L.A. Sentencing Due in Swatting Case

L.A. Sentencing Due in Swatting Case

LOS ANGELES (CNS) - An Illinois resident is expected to be sentenced today for helping a Los Angeles man make fake bomb threats and shooting reports to police in six states.

Neal Patel, 24, pleaded guilty in August before a federal judge in Los Angeles to charges including conspiring with Tyler R. Barriss to make hoax reports to locations in Connecticut, Texas, Indiana, Ohio, Missouri and Illinois.

The prosecution and defense agree on a recommended sentence of three years of probation, 300 hours of community service -- to include a video presentation describing the dangers of swatting -- and $33,208 in restitution, court records show.

Barriss was sentenced in March in Wichita, Kansas, to 20 years behind bars for making a hoax emergency call to law enforcement in which an innocent Kansas man was shot and killed by police. He pleaded guilty to dozens of charges brought by federal prosecutors in Los Angeles, Kansas and Washington, D.C., related to fake calls and threats, according to the U.S. Department of Justice.

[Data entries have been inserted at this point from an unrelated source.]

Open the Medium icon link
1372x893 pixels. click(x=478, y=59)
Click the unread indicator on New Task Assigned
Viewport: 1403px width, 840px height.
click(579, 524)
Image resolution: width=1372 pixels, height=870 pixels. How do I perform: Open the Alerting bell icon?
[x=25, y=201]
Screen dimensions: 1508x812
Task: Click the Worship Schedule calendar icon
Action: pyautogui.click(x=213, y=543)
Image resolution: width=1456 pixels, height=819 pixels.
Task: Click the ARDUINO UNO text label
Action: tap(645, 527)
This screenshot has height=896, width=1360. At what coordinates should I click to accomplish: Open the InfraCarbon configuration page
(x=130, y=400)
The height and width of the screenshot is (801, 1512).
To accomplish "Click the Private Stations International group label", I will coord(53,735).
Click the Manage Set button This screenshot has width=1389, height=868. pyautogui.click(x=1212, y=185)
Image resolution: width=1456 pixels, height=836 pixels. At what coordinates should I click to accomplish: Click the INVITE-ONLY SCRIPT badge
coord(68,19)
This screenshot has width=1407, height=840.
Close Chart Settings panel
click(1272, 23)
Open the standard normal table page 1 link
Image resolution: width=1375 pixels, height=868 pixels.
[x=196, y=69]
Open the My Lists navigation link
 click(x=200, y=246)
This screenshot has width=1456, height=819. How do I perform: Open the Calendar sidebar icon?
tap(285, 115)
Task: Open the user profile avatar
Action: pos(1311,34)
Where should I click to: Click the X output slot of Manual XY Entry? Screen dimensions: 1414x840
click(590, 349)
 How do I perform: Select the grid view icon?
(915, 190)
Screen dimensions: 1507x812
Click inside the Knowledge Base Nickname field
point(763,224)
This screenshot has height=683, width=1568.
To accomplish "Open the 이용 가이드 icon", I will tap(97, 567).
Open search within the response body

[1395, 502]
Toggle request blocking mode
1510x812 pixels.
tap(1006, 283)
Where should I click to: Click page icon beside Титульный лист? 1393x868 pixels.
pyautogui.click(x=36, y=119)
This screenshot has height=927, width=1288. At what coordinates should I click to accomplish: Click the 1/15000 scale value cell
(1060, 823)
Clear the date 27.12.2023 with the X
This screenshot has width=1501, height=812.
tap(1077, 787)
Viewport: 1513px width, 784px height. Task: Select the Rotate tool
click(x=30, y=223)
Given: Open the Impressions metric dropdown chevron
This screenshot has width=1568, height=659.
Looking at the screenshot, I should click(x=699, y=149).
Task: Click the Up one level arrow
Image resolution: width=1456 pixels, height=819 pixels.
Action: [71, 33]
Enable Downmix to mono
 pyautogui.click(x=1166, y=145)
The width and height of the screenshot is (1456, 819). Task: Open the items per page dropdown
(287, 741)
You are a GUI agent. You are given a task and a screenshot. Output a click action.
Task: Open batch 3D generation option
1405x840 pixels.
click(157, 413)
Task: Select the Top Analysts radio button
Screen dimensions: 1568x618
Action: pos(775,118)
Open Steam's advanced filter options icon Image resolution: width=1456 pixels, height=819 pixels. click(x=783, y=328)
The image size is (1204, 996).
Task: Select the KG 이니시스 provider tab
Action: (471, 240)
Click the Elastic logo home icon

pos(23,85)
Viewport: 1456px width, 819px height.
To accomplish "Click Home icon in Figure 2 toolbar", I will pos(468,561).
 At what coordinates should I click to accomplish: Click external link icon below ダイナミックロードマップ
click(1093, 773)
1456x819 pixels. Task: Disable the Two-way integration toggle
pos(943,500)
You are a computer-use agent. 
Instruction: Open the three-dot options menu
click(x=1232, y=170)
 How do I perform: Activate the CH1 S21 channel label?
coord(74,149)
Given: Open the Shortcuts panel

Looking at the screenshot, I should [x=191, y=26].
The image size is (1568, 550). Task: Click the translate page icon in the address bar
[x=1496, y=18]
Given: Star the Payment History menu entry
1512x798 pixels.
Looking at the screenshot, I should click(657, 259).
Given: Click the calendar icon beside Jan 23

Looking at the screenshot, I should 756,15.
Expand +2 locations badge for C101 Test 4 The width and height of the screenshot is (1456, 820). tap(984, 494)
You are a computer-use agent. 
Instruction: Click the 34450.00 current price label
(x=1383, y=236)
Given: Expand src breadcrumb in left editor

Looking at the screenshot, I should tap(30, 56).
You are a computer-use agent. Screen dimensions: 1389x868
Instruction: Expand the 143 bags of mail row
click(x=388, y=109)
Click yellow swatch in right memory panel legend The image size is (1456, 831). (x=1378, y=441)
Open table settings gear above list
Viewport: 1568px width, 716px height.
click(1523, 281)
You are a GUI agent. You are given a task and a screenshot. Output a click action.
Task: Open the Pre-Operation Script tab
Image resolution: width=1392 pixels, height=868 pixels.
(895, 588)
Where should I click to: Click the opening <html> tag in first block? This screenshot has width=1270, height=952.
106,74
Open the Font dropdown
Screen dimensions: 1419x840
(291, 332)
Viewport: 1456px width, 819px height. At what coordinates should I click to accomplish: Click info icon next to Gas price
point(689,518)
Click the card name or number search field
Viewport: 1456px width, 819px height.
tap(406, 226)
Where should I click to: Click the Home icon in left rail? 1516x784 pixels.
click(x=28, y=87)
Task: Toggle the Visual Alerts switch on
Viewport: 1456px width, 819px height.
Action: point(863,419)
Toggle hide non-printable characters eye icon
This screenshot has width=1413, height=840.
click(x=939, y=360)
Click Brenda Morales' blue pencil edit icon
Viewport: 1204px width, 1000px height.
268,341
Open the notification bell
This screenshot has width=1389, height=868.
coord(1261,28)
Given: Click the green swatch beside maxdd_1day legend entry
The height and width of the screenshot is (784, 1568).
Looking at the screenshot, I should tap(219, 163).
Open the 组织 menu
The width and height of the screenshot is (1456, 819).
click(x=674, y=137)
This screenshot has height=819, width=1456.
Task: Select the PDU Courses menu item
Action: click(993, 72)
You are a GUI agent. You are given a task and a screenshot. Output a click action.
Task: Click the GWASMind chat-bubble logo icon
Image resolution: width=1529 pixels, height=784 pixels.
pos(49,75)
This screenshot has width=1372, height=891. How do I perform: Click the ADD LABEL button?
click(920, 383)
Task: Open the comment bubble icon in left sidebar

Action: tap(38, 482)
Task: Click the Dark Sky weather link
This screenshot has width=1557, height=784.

In the Wichita case, Barriss admitted making fake emergency calls on Dec. 28, 2017, that led police to surround a house, believing there was a man inside who had killed his own father and was holding other family members hostage. The man who came outside to face police -- Andrew Finch, 28 -- had done nothing wrong and did not know about the call. As he stepped onto the porch, police told him to put up his hands. When he unexpectedly dropped his hands, he was shot and killed.

The phony call that led to Finch's death drew national attention as the first documented fatal case of swatting, a hoax designed to provoke a law enforcement response to a nonexistent threat.

Barriss' fake call stemmed from a dispute over a $1.50 bet on an online game of “Call of Duty.” Finch had nothing to do with the game, but police were given his address because it was the former home of one of the gamers, according to the DOJ.

In January, Patel and two others -- Tyler Stewart, 19, of Gulf Breeze, Florida, and Logan Patten, 19, of Greenwood, Missouri -- were charged in Los Angeles with conspiring with Barriss to make hoax reports.

Stewart and Patten face trial in April, according to court records.